> **Exercise details**
In this exercise, copy exactly the lines from the one that contains "Switch to the Chat tab" through the end of the entries below; pictures are not copied.

Stored items
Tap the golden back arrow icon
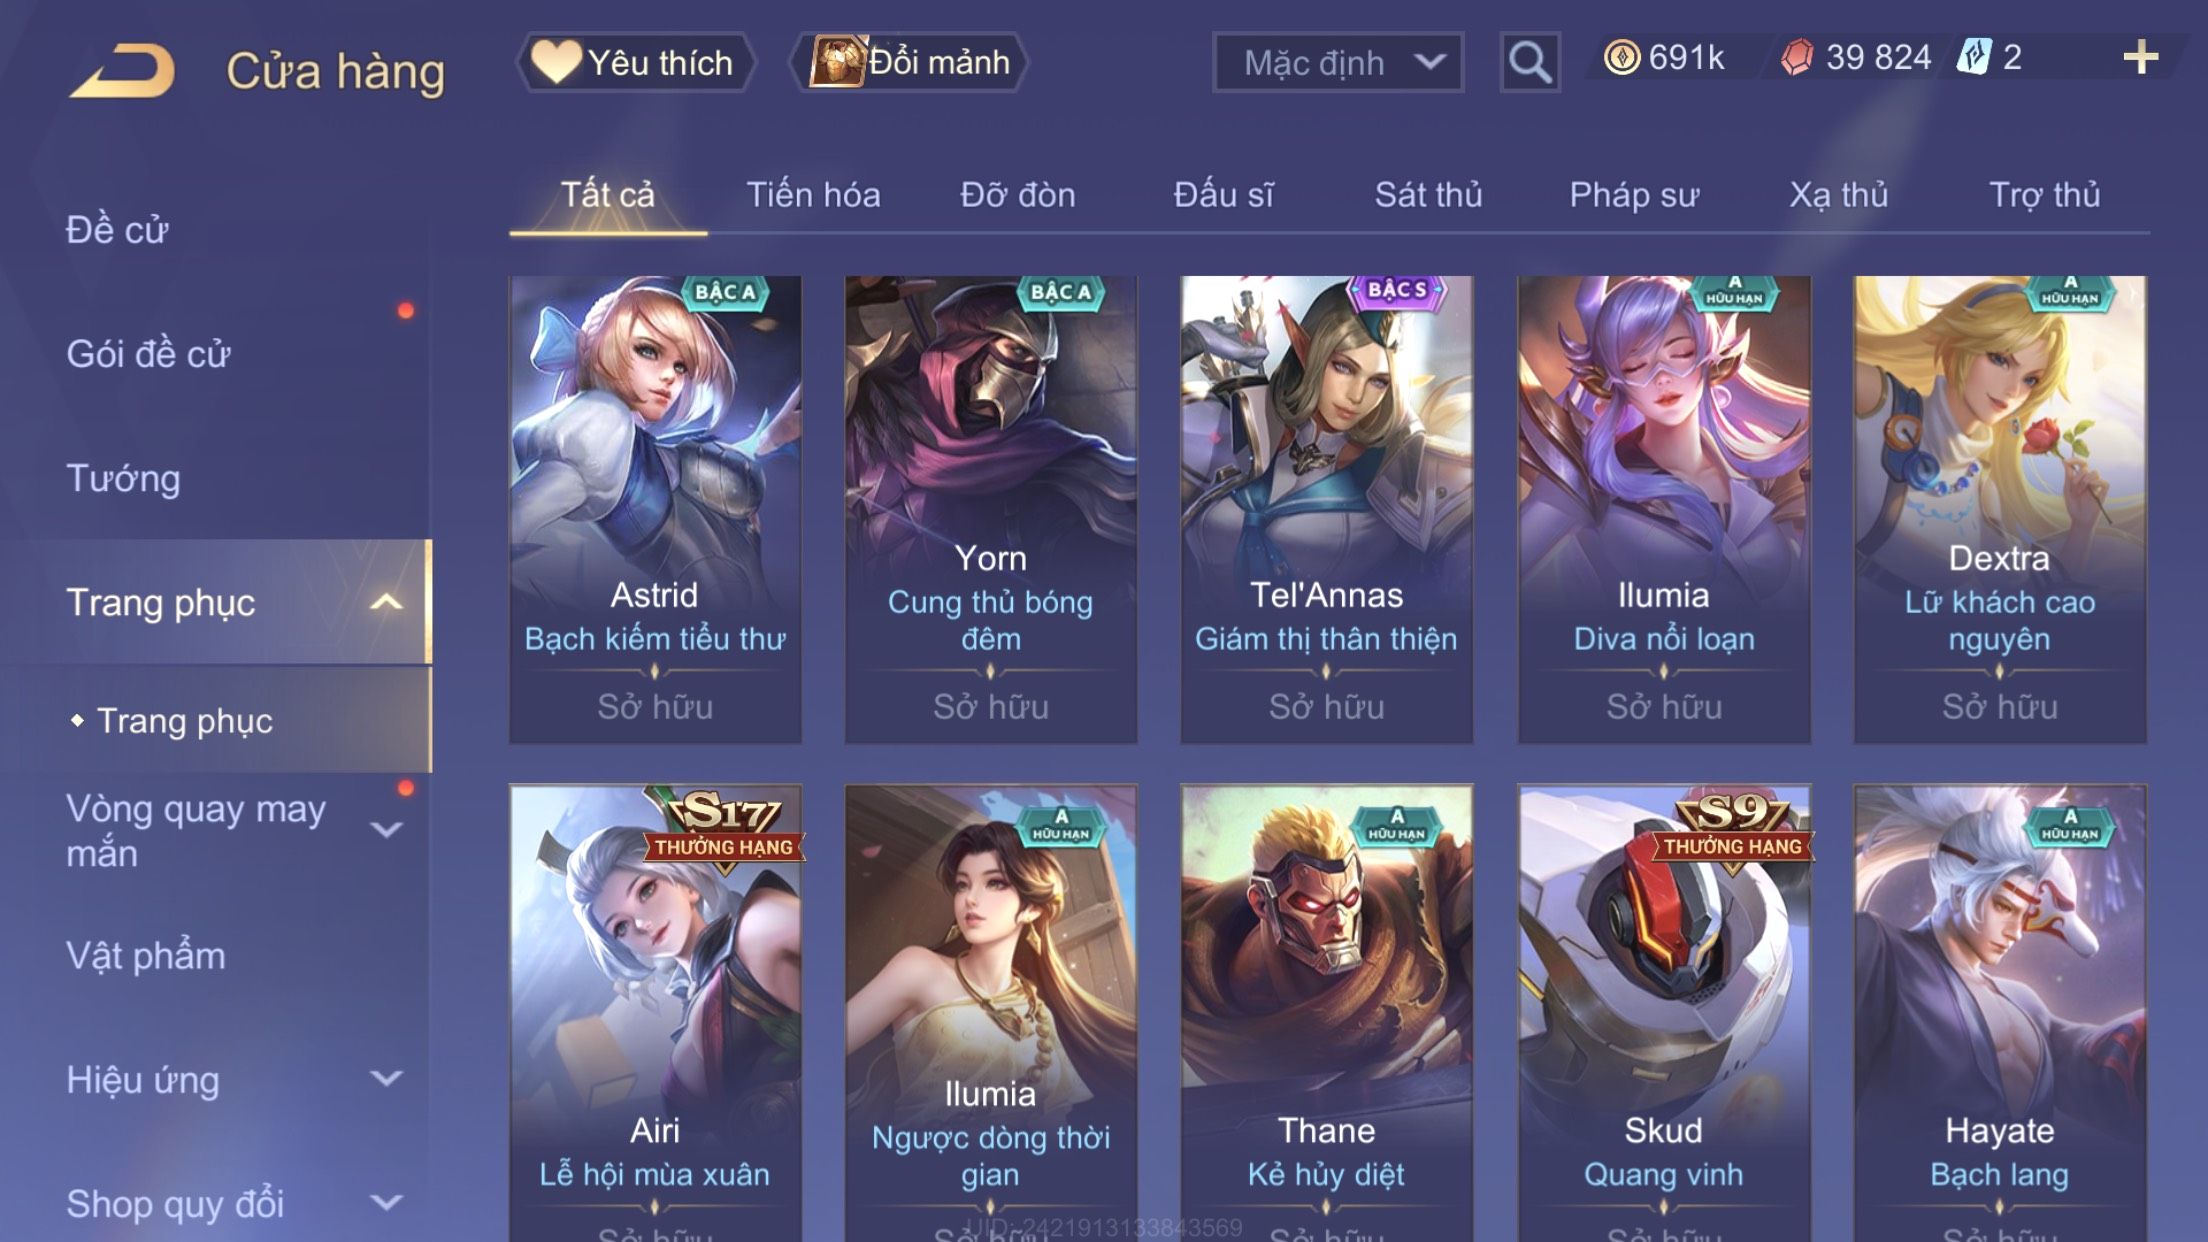 pos(123,70)
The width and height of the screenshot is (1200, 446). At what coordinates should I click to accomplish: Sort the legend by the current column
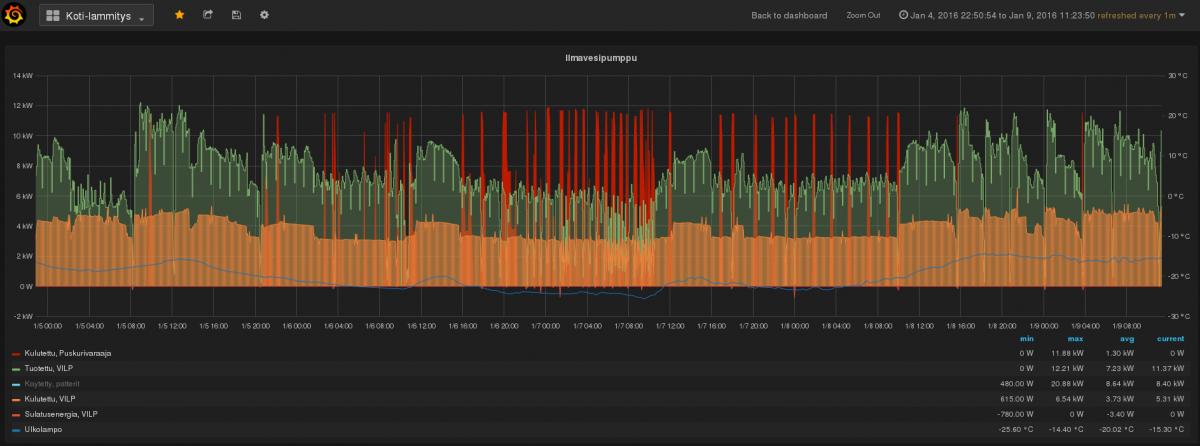(x=1170, y=339)
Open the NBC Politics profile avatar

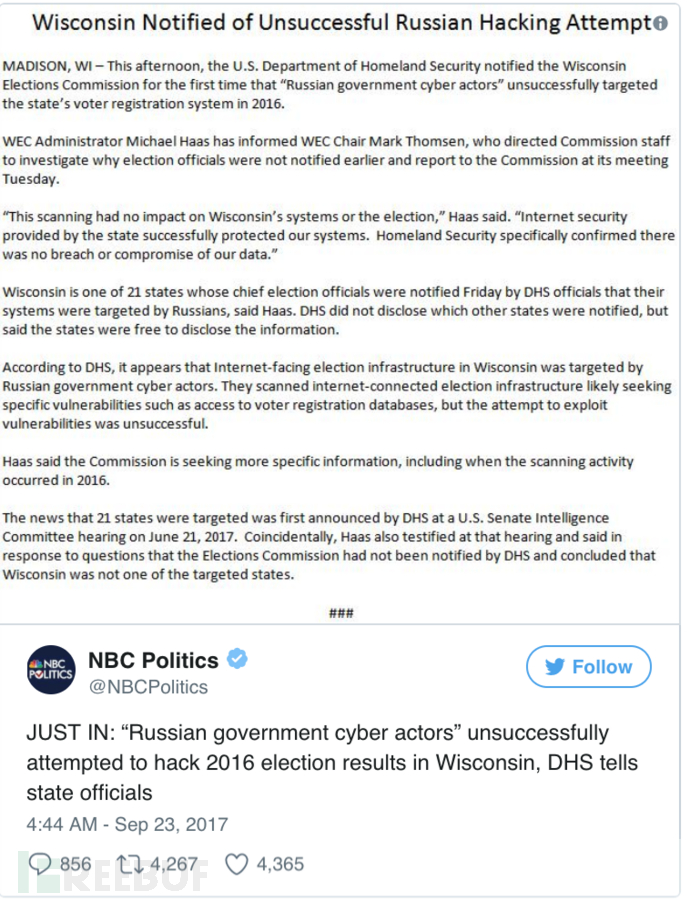pyautogui.click(x=51, y=670)
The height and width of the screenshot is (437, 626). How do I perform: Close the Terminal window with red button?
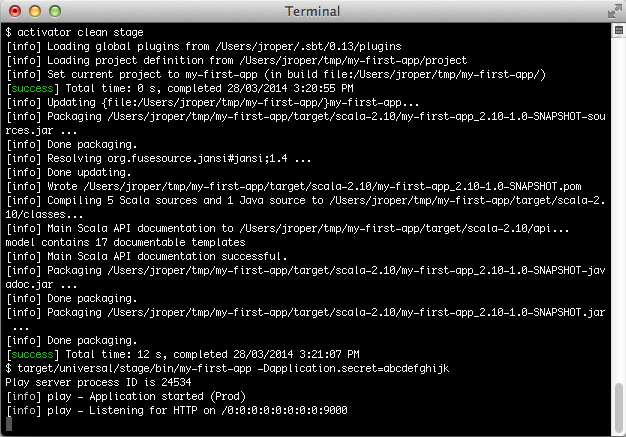(14, 11)
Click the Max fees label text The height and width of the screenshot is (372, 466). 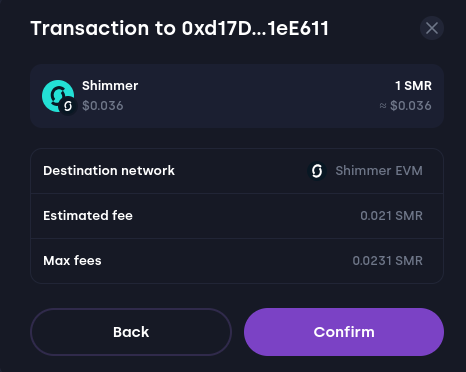(x=72, y=261)
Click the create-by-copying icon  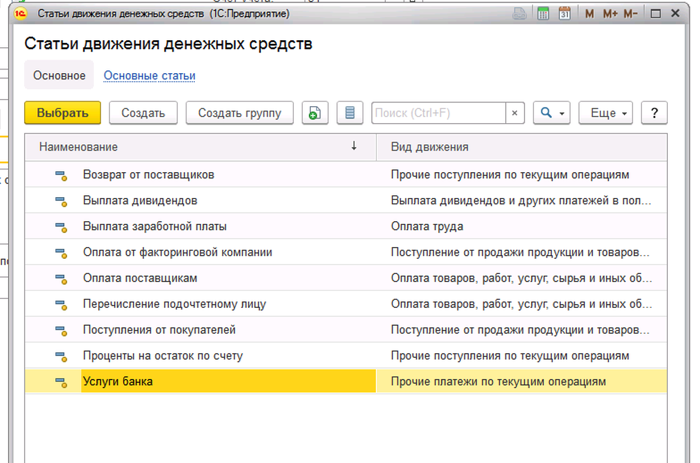click(315, 113)
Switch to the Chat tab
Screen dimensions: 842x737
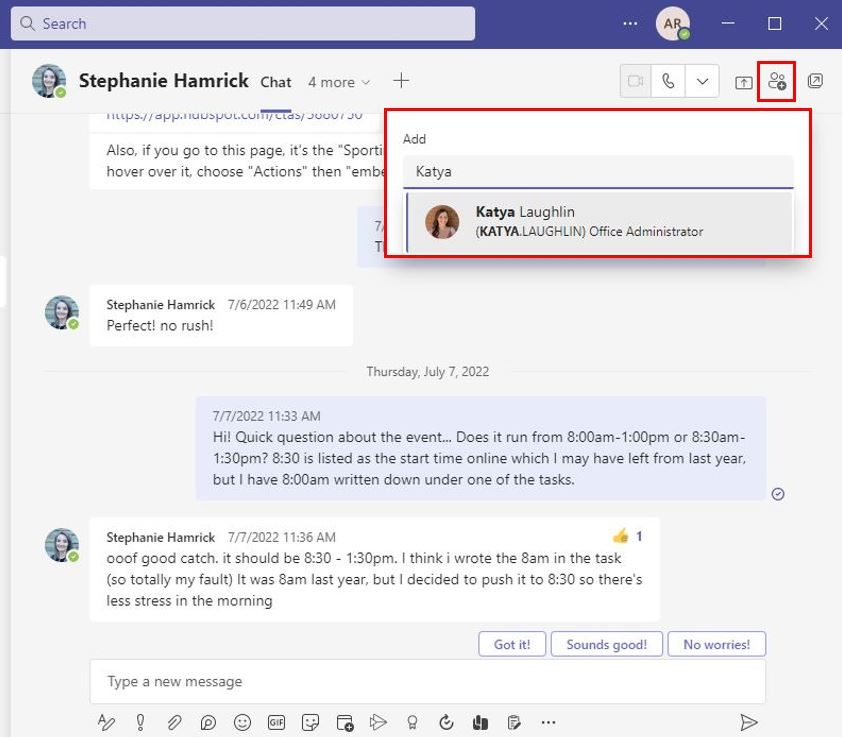click(276, 82)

> **Answer to this task**
Switch to the Chat tab
Screen dimensions: 842x737
click(276, 82)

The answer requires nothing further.